*AUFGABE*. Bearbeite alle Einträge so, dass „options menu“ durch „context menu“ ersetzt wird. Alles andere bleibt unverändert.

+++ GESPEICHERTE EINTRÄGE

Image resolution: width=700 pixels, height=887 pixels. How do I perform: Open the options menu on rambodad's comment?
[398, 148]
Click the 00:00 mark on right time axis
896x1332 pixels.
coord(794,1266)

++++++

*LÖSUNG ZUR AUFGABE*.
Image resolution: width=700 pixels, height=887 pixels. How do I perform: Open the context menu on rambodad's comment?
[398, 148]
Click the 00:00 mark on right time axis
896x1332 pixels.
coord(794,1266)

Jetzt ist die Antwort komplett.